## INPUT DATA:
========================================================================

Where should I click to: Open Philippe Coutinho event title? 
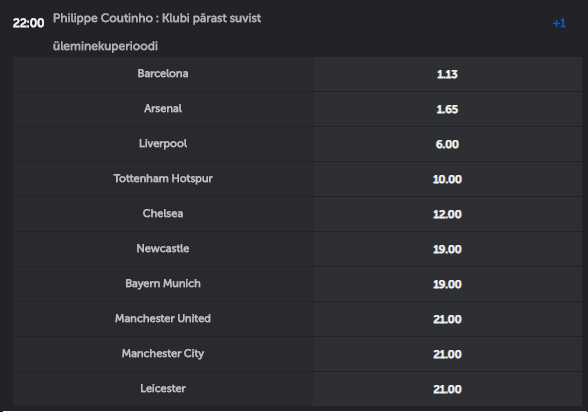[x=157, y=32]
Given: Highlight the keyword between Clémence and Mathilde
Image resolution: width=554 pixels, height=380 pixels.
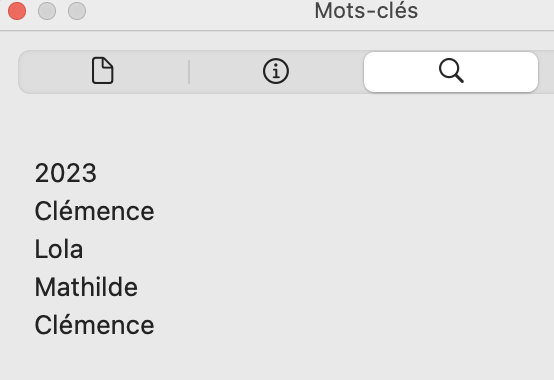Looking at the screenshot, I should coord(59,249).
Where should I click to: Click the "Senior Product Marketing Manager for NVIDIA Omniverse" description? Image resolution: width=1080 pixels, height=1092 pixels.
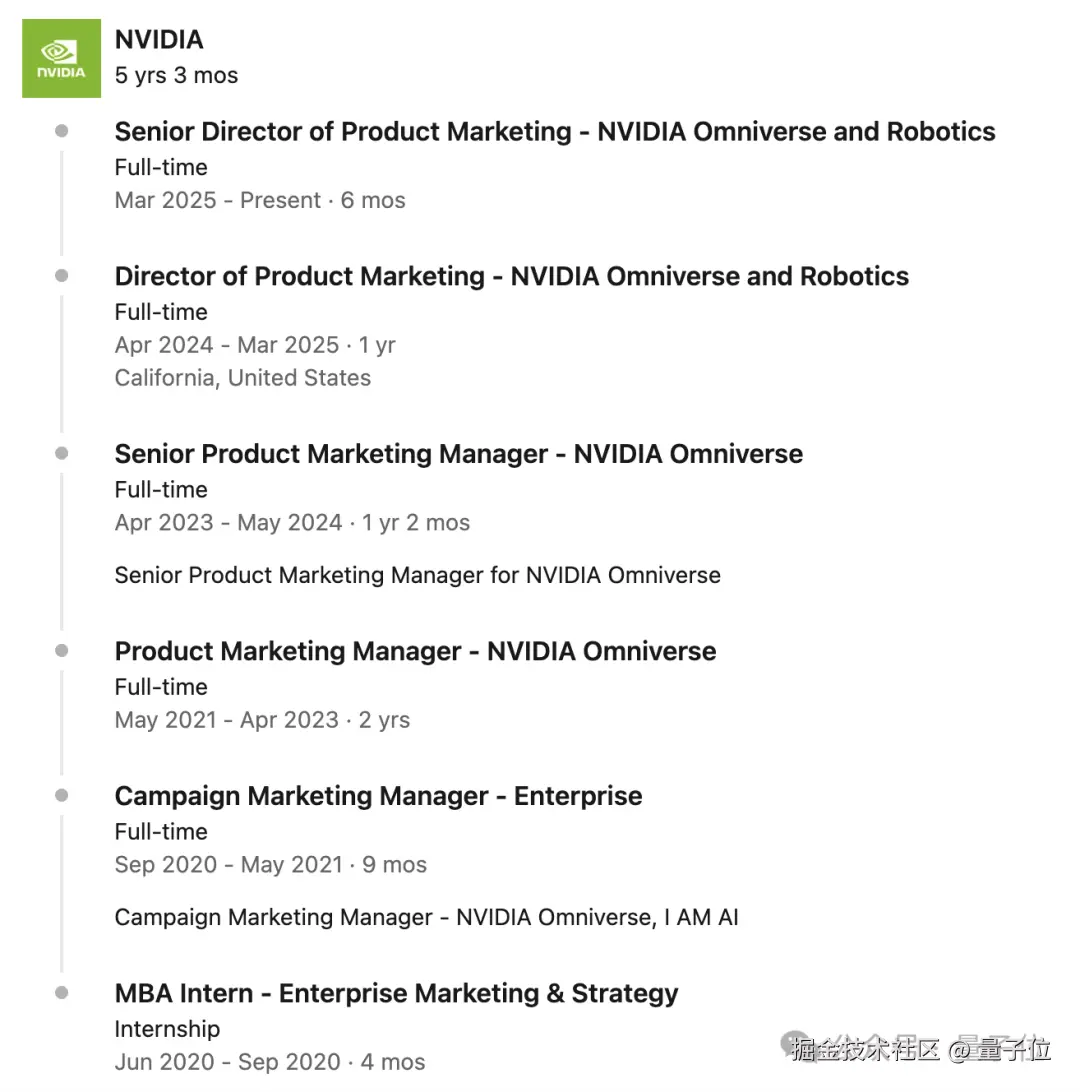point(417,575)
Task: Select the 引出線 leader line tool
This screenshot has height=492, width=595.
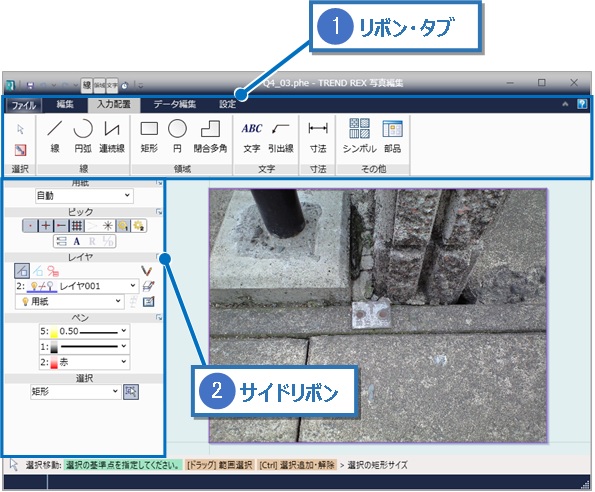Action: click(x=281, y=136)
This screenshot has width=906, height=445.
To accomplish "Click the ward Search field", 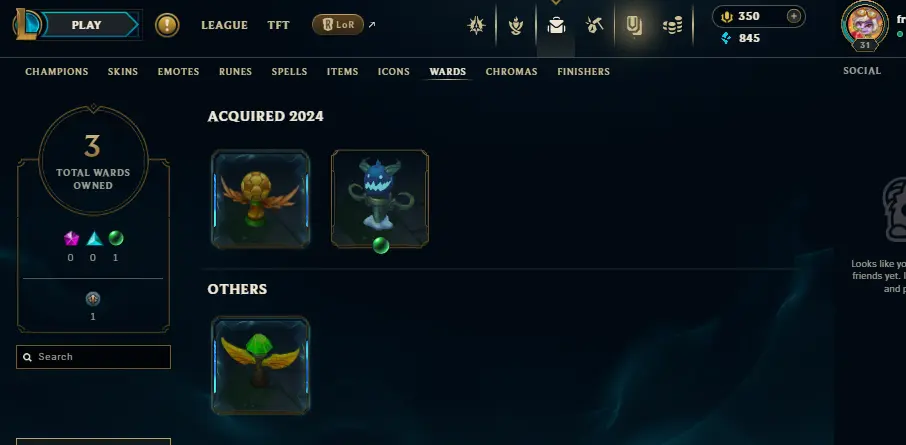I will [94, 357].
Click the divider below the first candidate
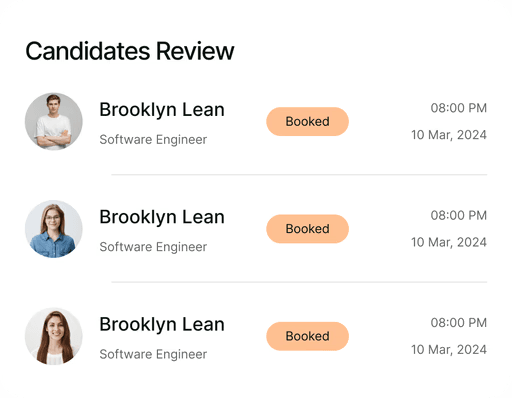Viewport: 512px width, 398px height. (x=299, y=174)
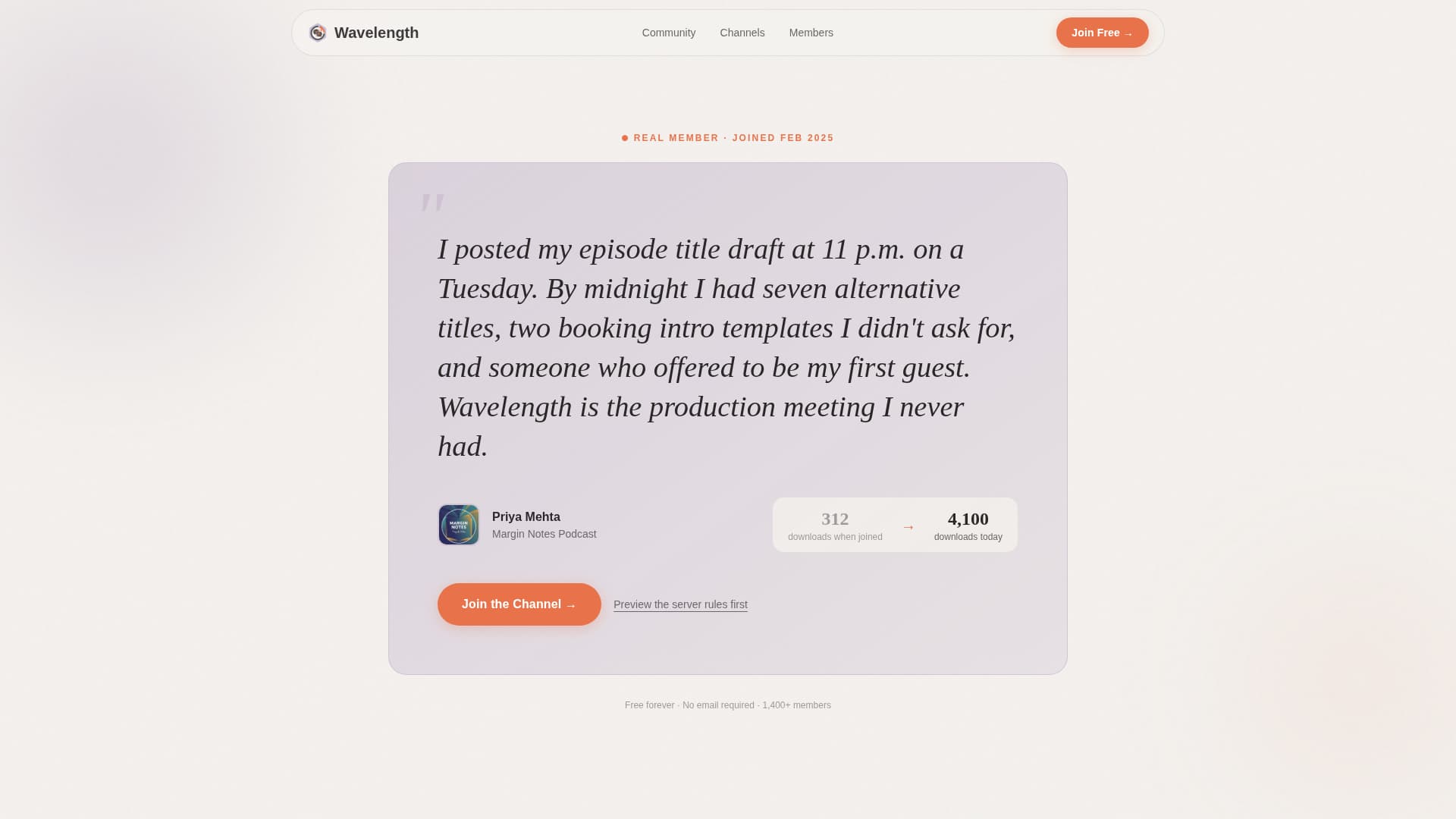This screenshot has height=819, width=1456.
Task: Click the 312 downloads when joined stat
Action: click(834, 519)
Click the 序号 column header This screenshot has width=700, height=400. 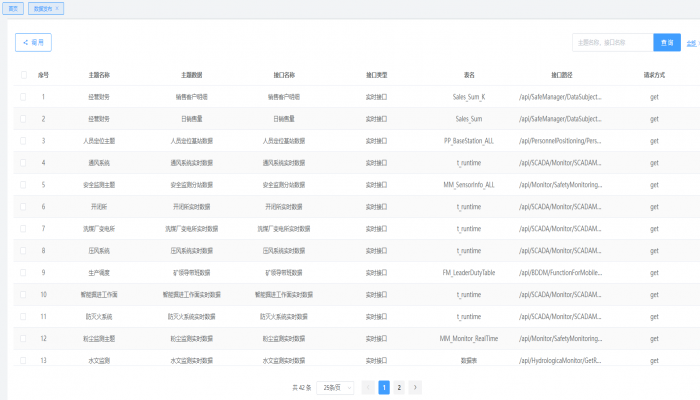click(x=43, y=75)
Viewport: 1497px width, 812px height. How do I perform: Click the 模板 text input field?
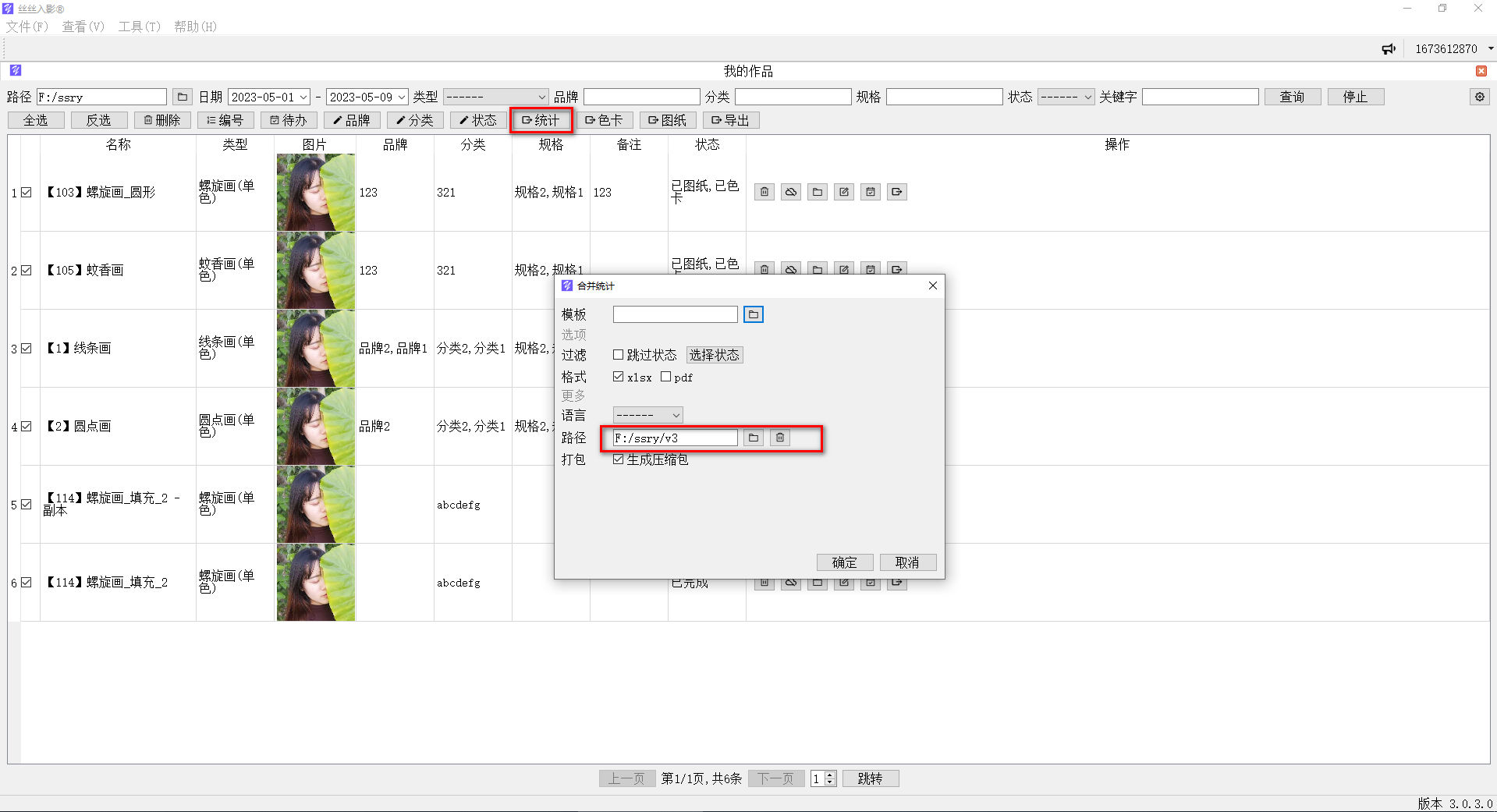coord(675,314)
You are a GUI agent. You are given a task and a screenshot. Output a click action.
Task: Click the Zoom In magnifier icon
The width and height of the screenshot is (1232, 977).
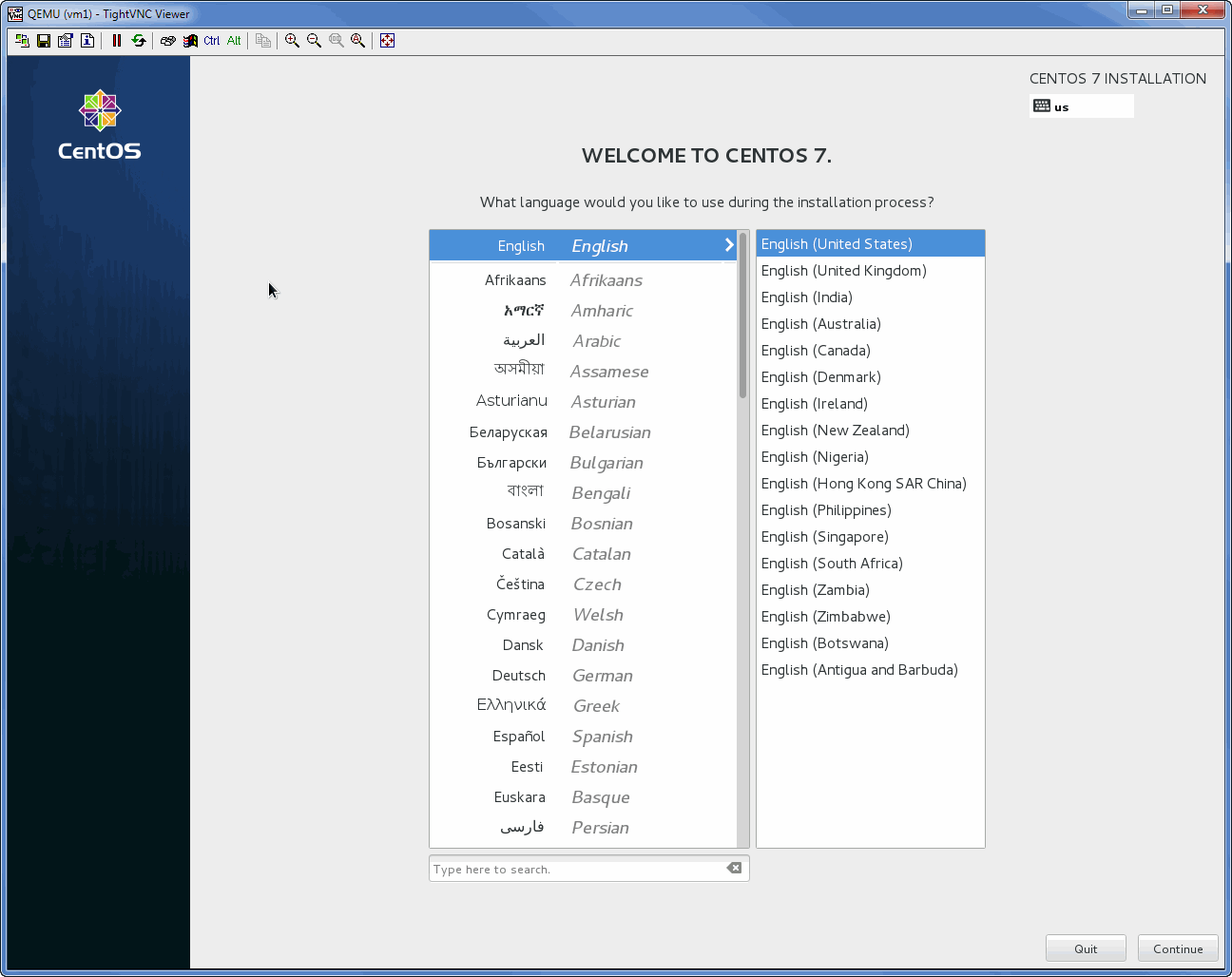(293, 41)
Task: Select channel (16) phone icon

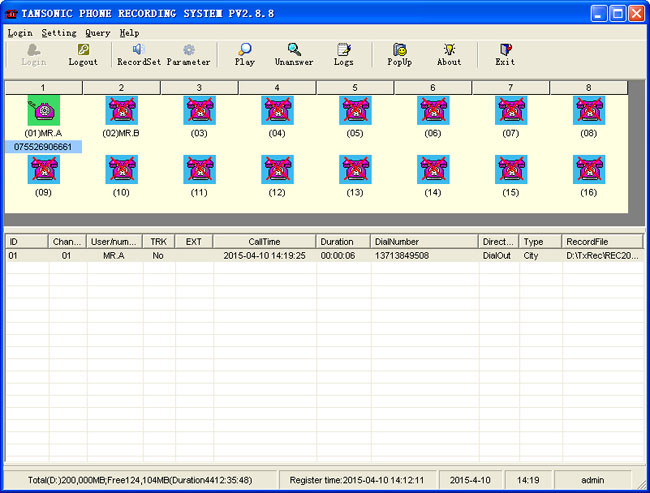Action: click(588, 169)
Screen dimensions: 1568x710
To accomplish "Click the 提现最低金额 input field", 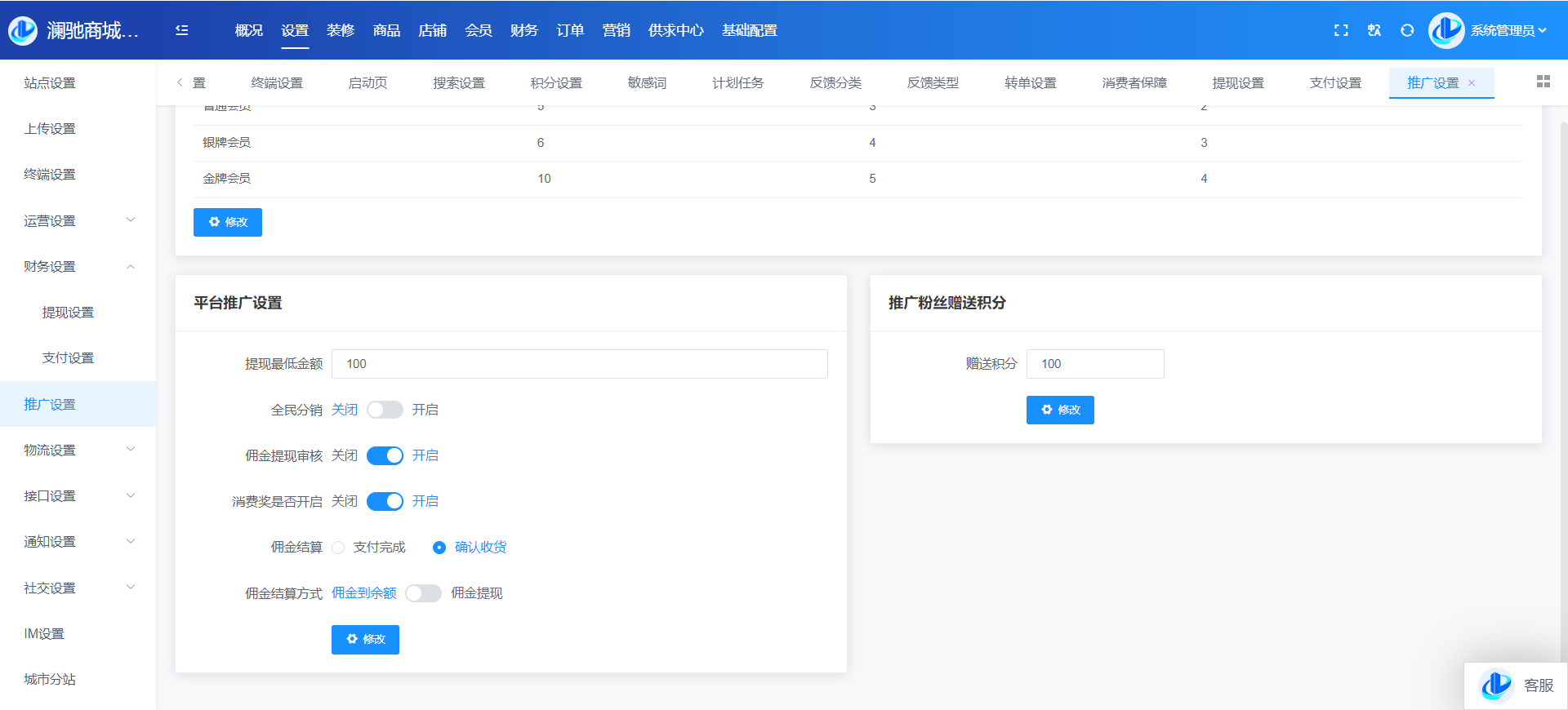I will click(579, 364).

========================================================================

## TASK DETAILS:
What is needed is an exact copy of each line from the top of the data above through the line containing "Task: Select the 引出線 leader line tool", with no pictures.

## OUTPUT:
Where should I click to: Open Philippe Coutinho event title? 
[x=157, y=32]
Given: Highlight the keyword between Clémence and Mathilde
Image resolution: width=554 pixels, height=380 pixels.
Looking at the screenshot, I should coord(59,249).
Where should I click to: Click the "Senior Product Marketing Manager for NVIDIA Omniverse" description? Image resolution: width=1080 pixels, height=1092 pixels.
point(417,575)
Task: Select the 引出線 leader line tool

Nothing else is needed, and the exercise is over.